We also record the near-field signal of each participant using a headset microphone and ensure that only the participant's own speech is recorded and transcribed. It is worth noting that the far-field audio recorded by the microphone array and the near-field audio recorded by the headset microphone will be synchronized to a common timeline range.
All transcriptions of the speech data are prepared in TextGrid format for each session, which contains the information of the session duration, speaker information (number of speaker, speaker-id, gender, etc.), the total number of segments of each speaker, the timestamp and transcription of each segment, etc.
## Get the data
The three dataset for training mentioned above can be downloaded at [OpenSLR](https://openslr.org/resources.php). The participants can download via the following links. Particularly, in the baseline we provide convenient data preparation scripts for AliMeeting corpus.
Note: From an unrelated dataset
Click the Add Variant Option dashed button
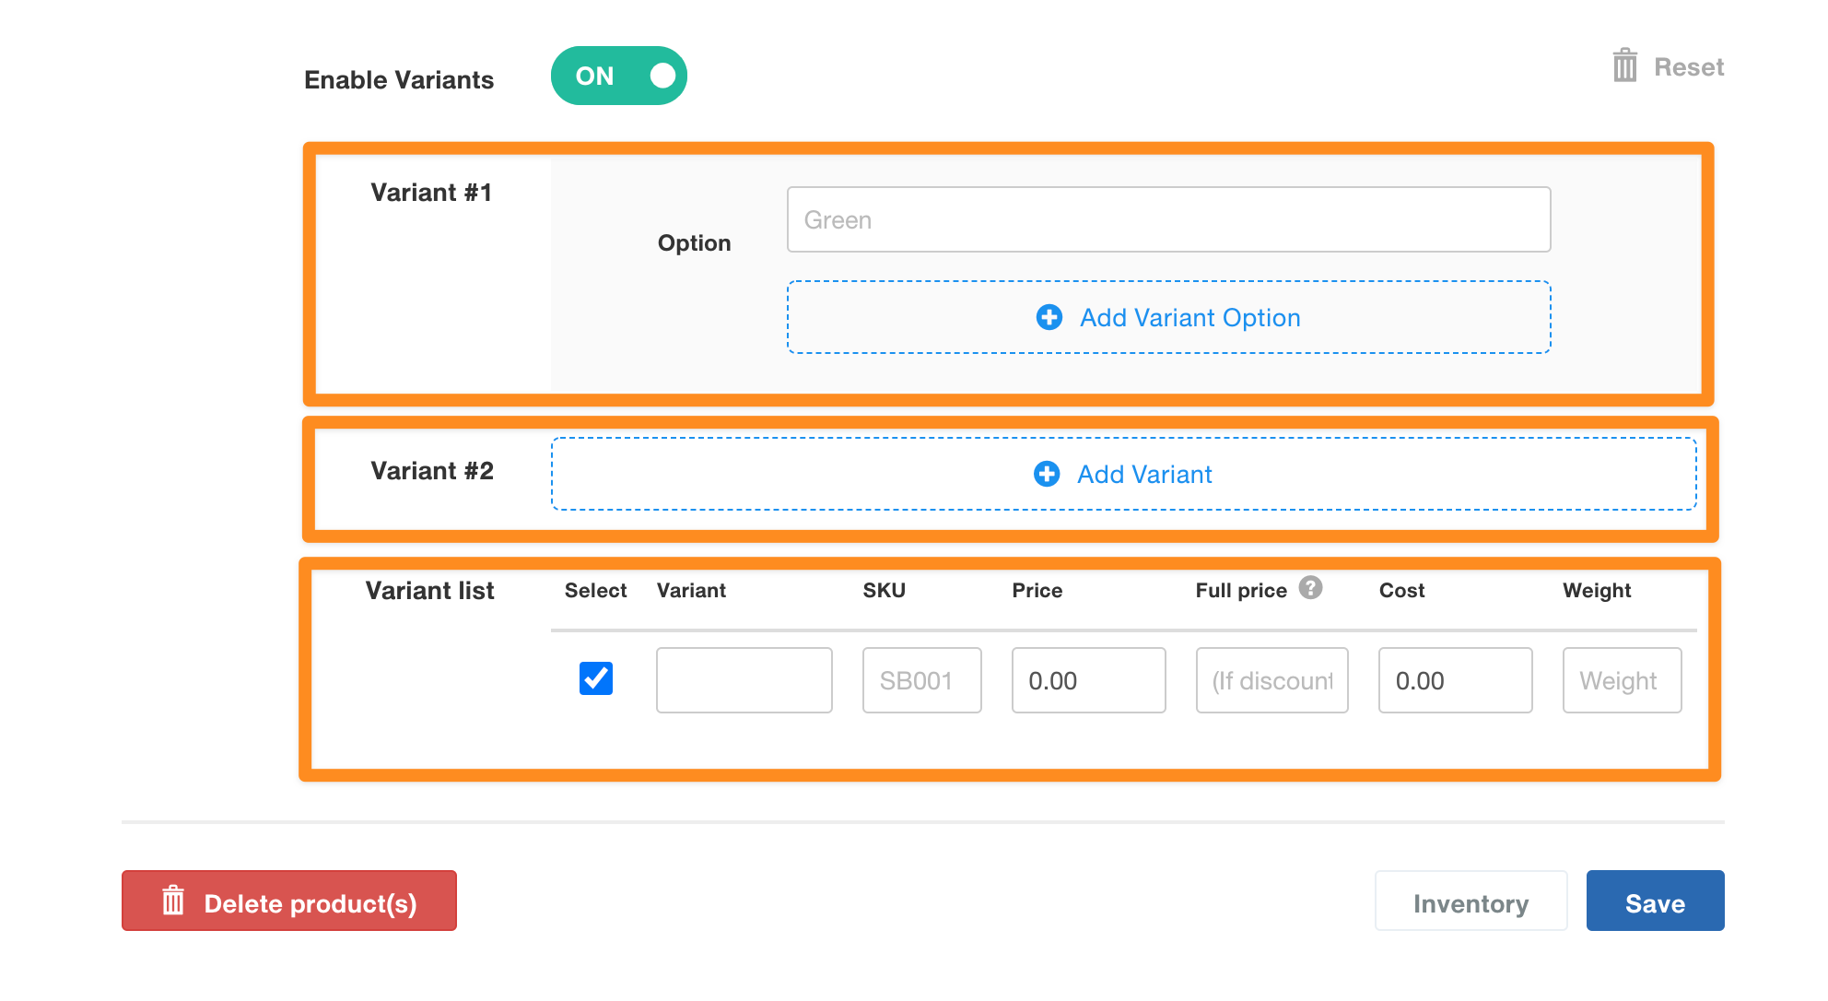Screen dimensions: 1828x1001 (x=1189, y=317)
- [AliMeeting](https://openslr.org/119/)
- [AISHELL-4](https://openslr.org/111/)
- [CN-Celeb](https://openslr.org/82/)
Now, the new test set is available [here](https://speech-lab-share-data.oss-cn-shanghai.aliyuncs.com/AliMeeting/openlr/Test_2023_Ali.tar.gz)
# Introduction
## Call for participation
Automatic speech recognition (ASR) and speaker diarization have made significant strides in recent years, resulting in a surge of speech technology applications across various domains. However, meetings present unique challenges to speech technologies due to their complex acoustic conditions and diverse speaking styles, including overlapping speech, variable numbers of speakers, far-field signals in large conference rooms, and environmental noise and reverberation.
Over the years, several challenges have been organized to advance the development of meeting transcription, including the Rich Transcription evaluation and Computational Hearing in Multisource Environments (CHIME) challenges. The latest iteration of the CHIME challenge has a particular focus on distant automatic speech recognition and developing systems that can generalize across various array topologies and application scenarios. However, while progress has been made in English meeting transcription, language differences remain a significant barrier to achieving comparable results in non-English languages, such as Mandarin. The Multimodal Information Based Speech Processing (MISP) and Multi-Channel Multi-Party Meeting Transcription (M2MeT) challenges have been instrumental in advancing Mandarin meeting transcription. The MISP challenge seeks to address the problem of audio-visual distant multi-microphone signal processing in everyday home environments, while the M2MeT challenge focuses on tackling the speech overlap issue in offline meeting rooms.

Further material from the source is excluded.